Stored data -
######

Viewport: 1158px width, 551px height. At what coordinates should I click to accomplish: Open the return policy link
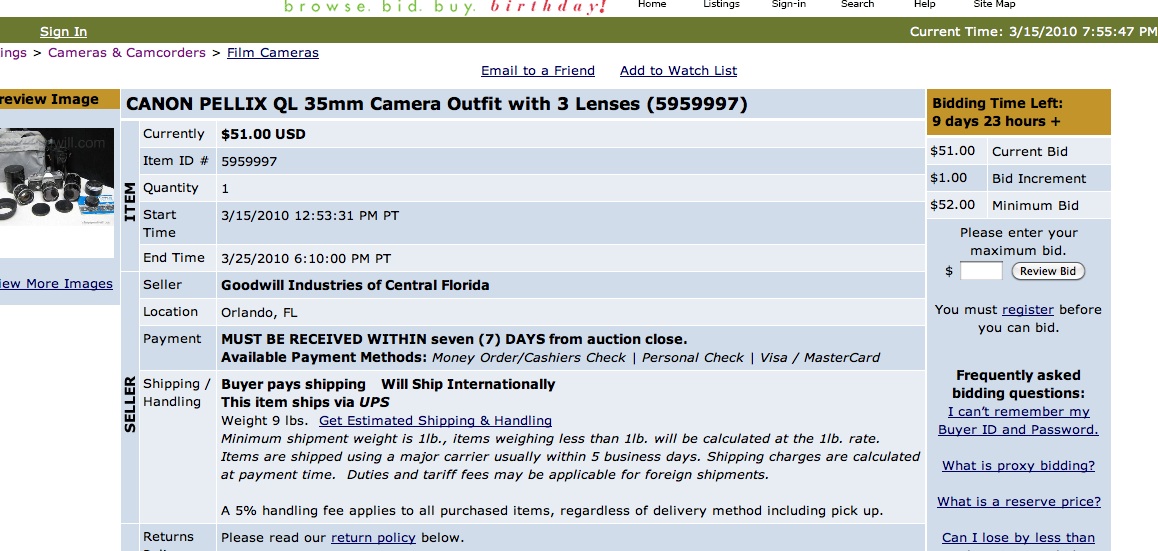pyautogui.click(x=373, y=538)
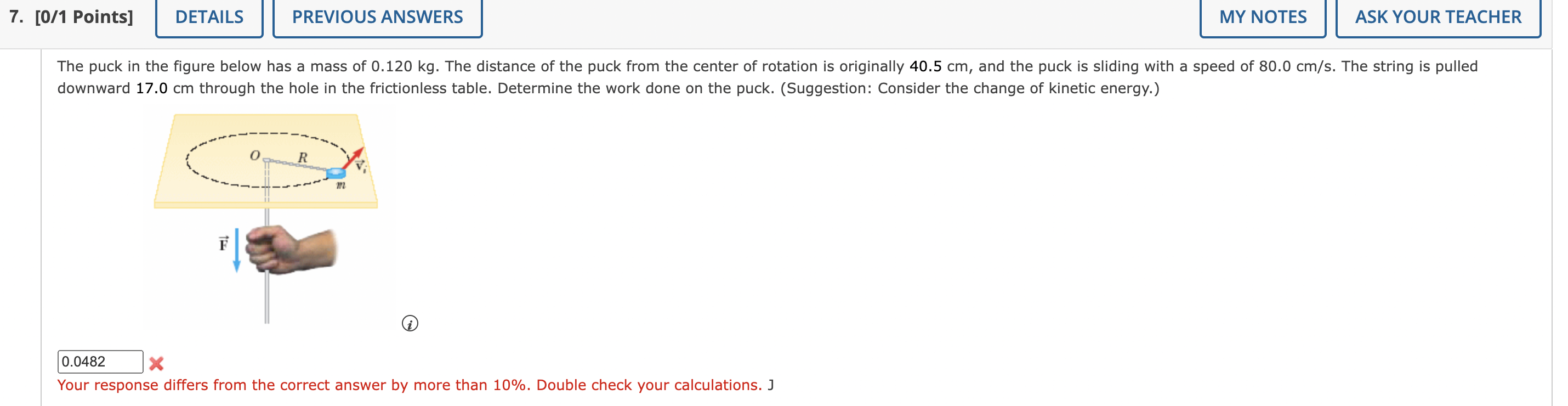This screenshot has width=1568, height=406.
Task: Open the DETAILS panel
Action: (209, 17)
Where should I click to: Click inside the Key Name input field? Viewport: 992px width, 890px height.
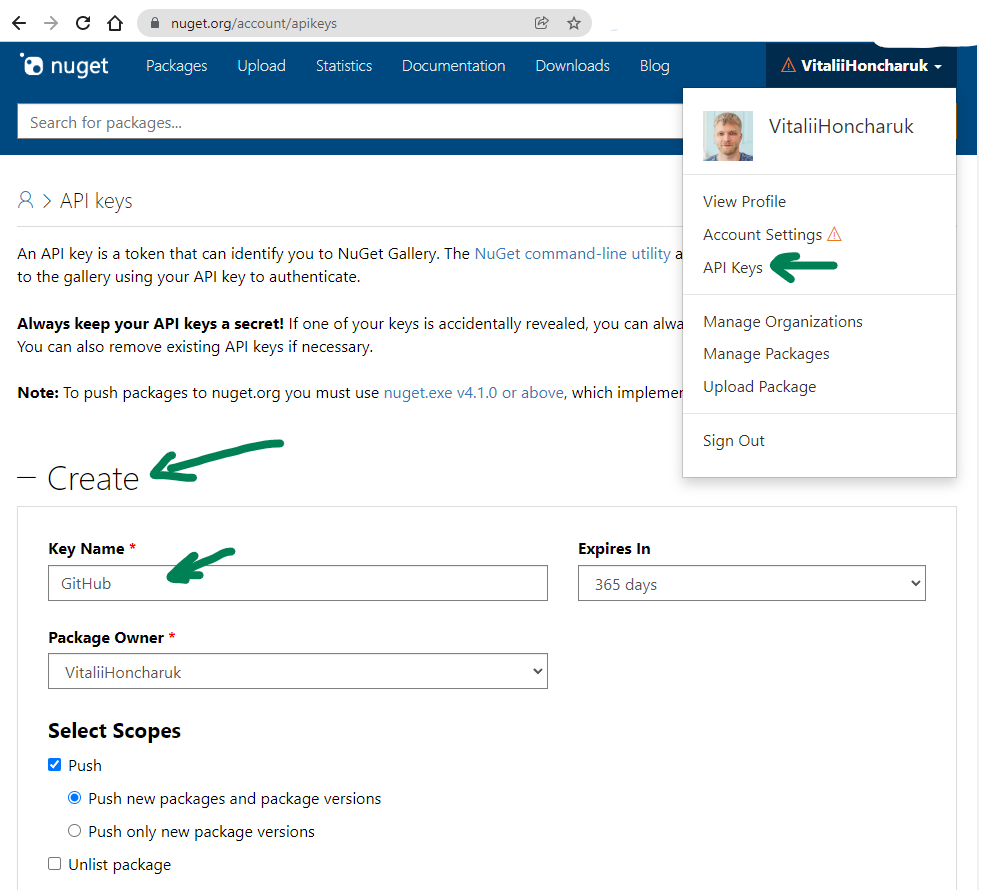pyautogui.click(x=297, y=583)
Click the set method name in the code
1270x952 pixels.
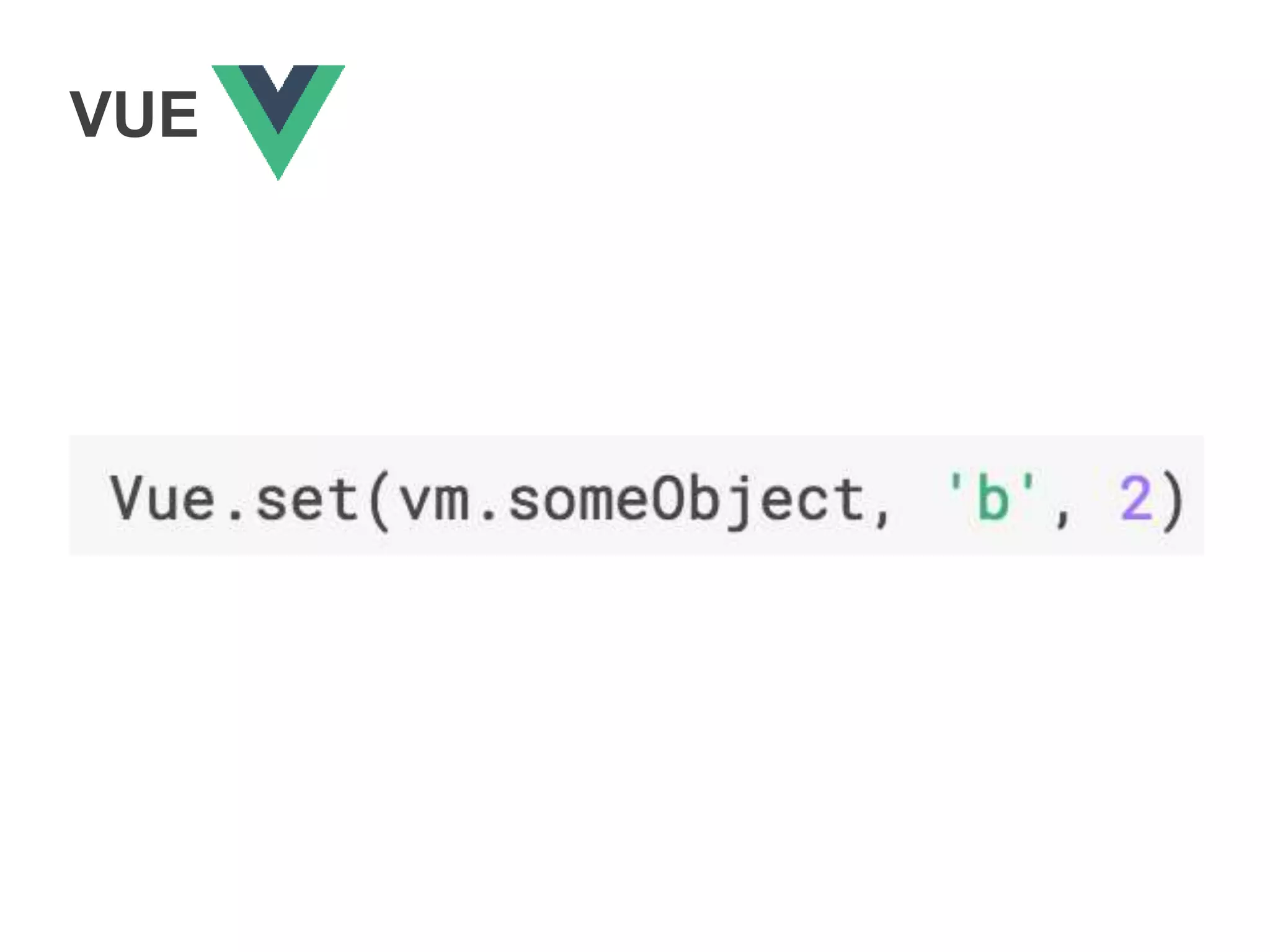pos(307,498)
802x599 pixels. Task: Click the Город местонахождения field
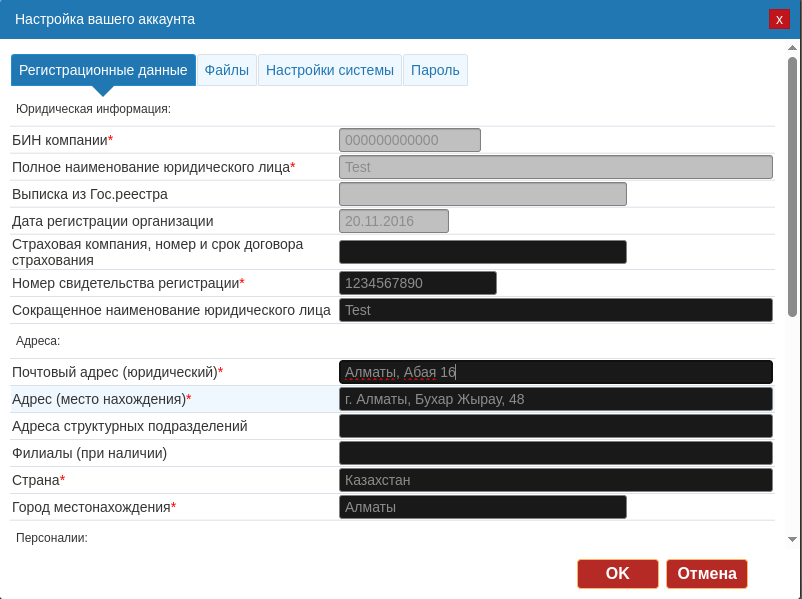tap(482, 507)
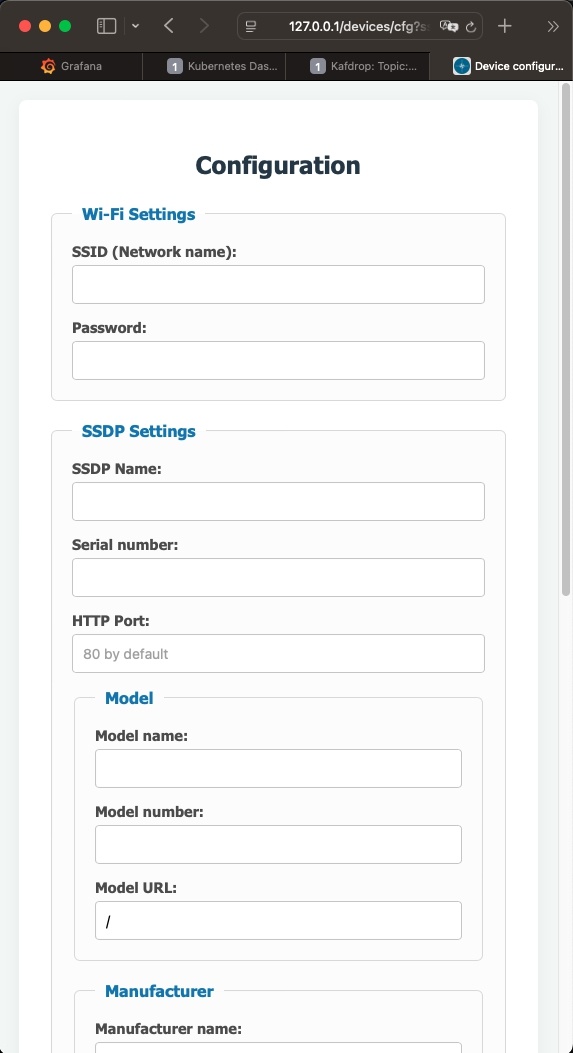Open a new tab with plus icon
Screen dimensions: 573x1053
(504, 26)
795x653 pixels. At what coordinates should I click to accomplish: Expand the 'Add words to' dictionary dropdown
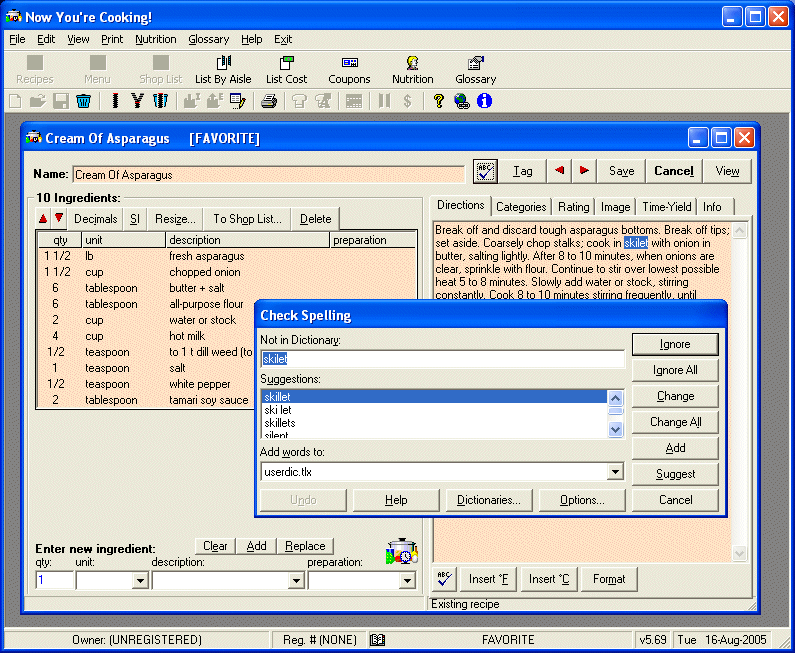[615, 472]
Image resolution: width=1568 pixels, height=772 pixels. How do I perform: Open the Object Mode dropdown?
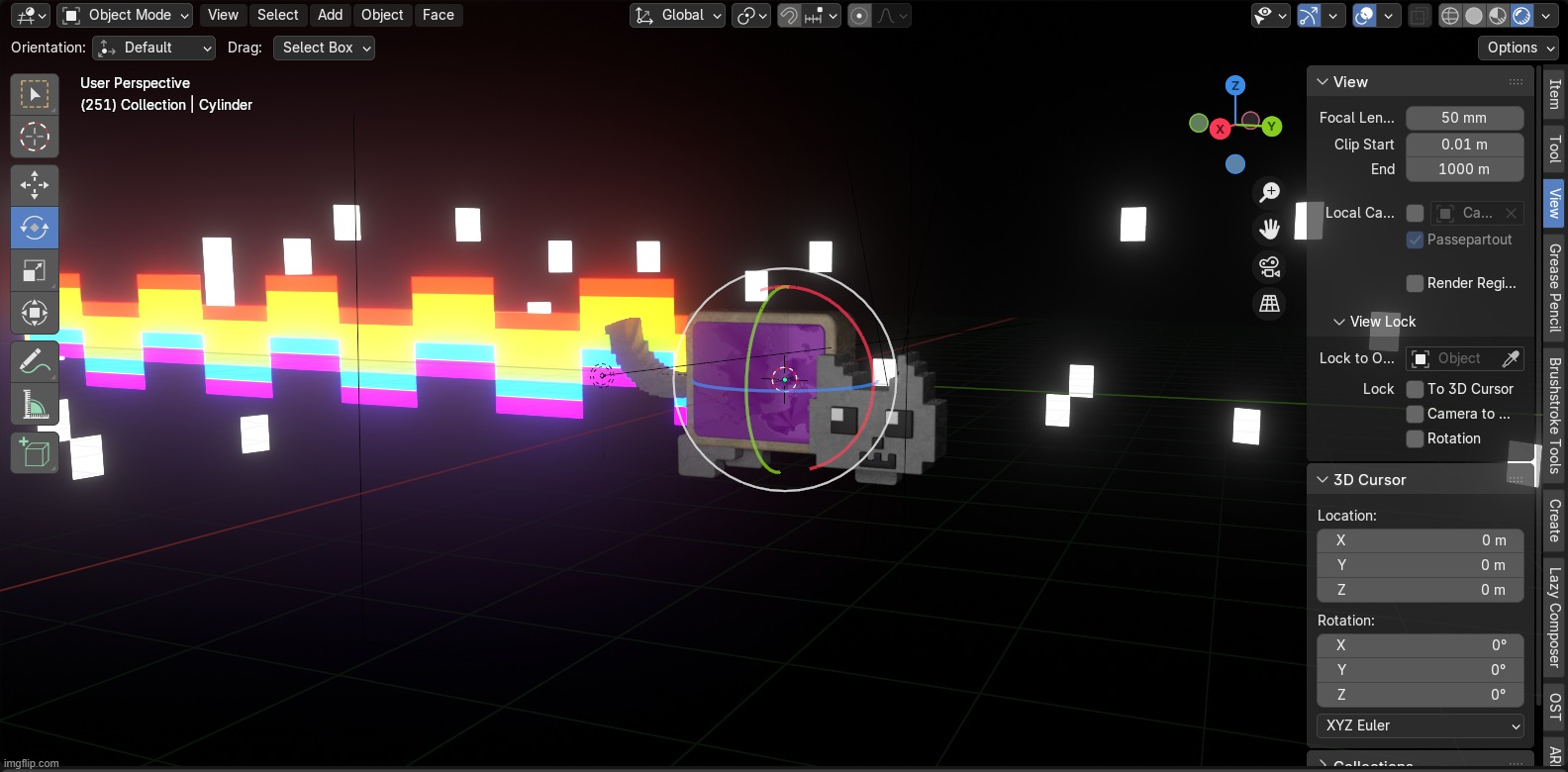point(125,15)
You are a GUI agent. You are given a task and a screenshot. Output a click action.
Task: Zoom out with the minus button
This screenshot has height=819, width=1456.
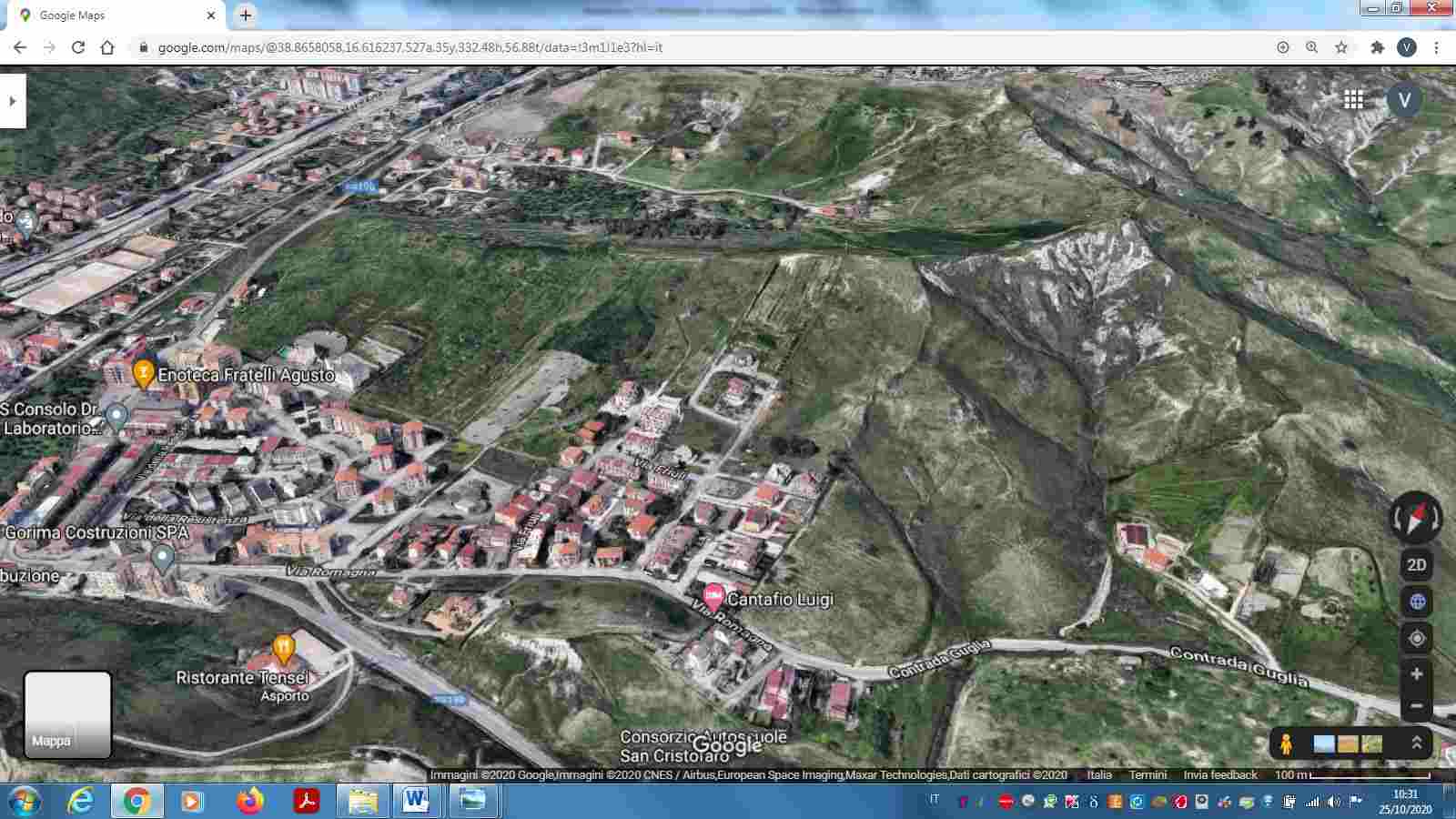click(x=1416, y=706)
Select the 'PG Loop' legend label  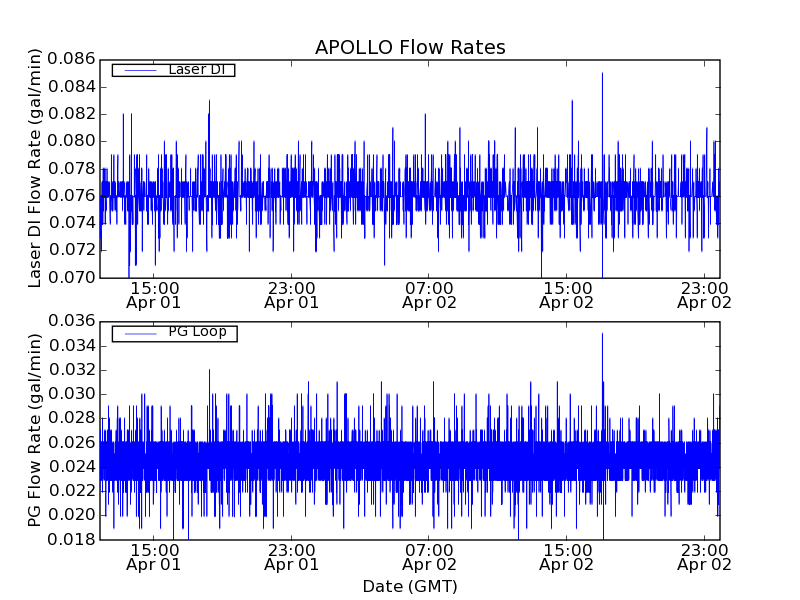197,332
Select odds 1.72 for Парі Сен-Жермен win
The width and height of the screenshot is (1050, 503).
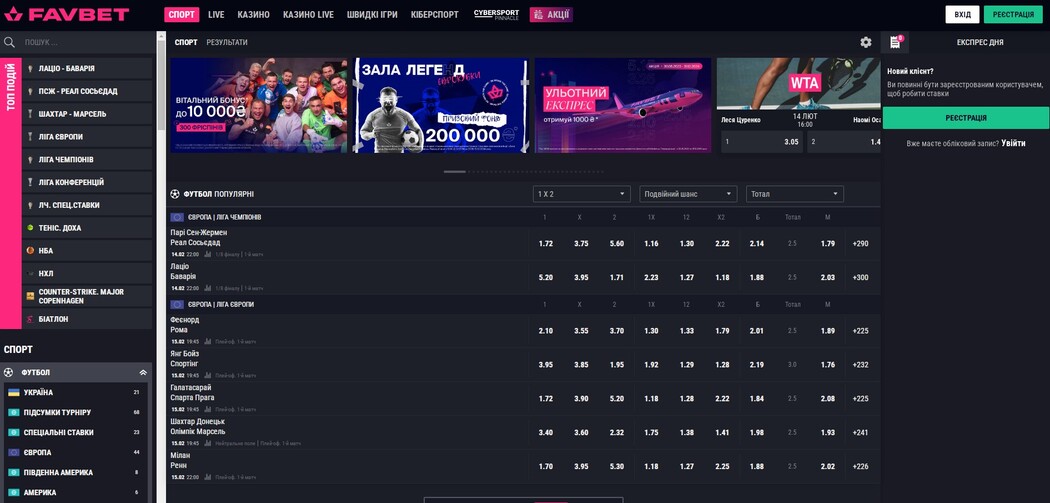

######

Exercise aim - Set down the lines from the one containing "Select odds 1.72 for Парі Сен-Жермен win" through the last line of the records above, both included, exactly as they appear and with no other text. Pictures should not be set down.

Response to the exercise -
Select odds 1.72 for Парі Сен-Жермен win
The width and height of the screenshot is (1050, 503).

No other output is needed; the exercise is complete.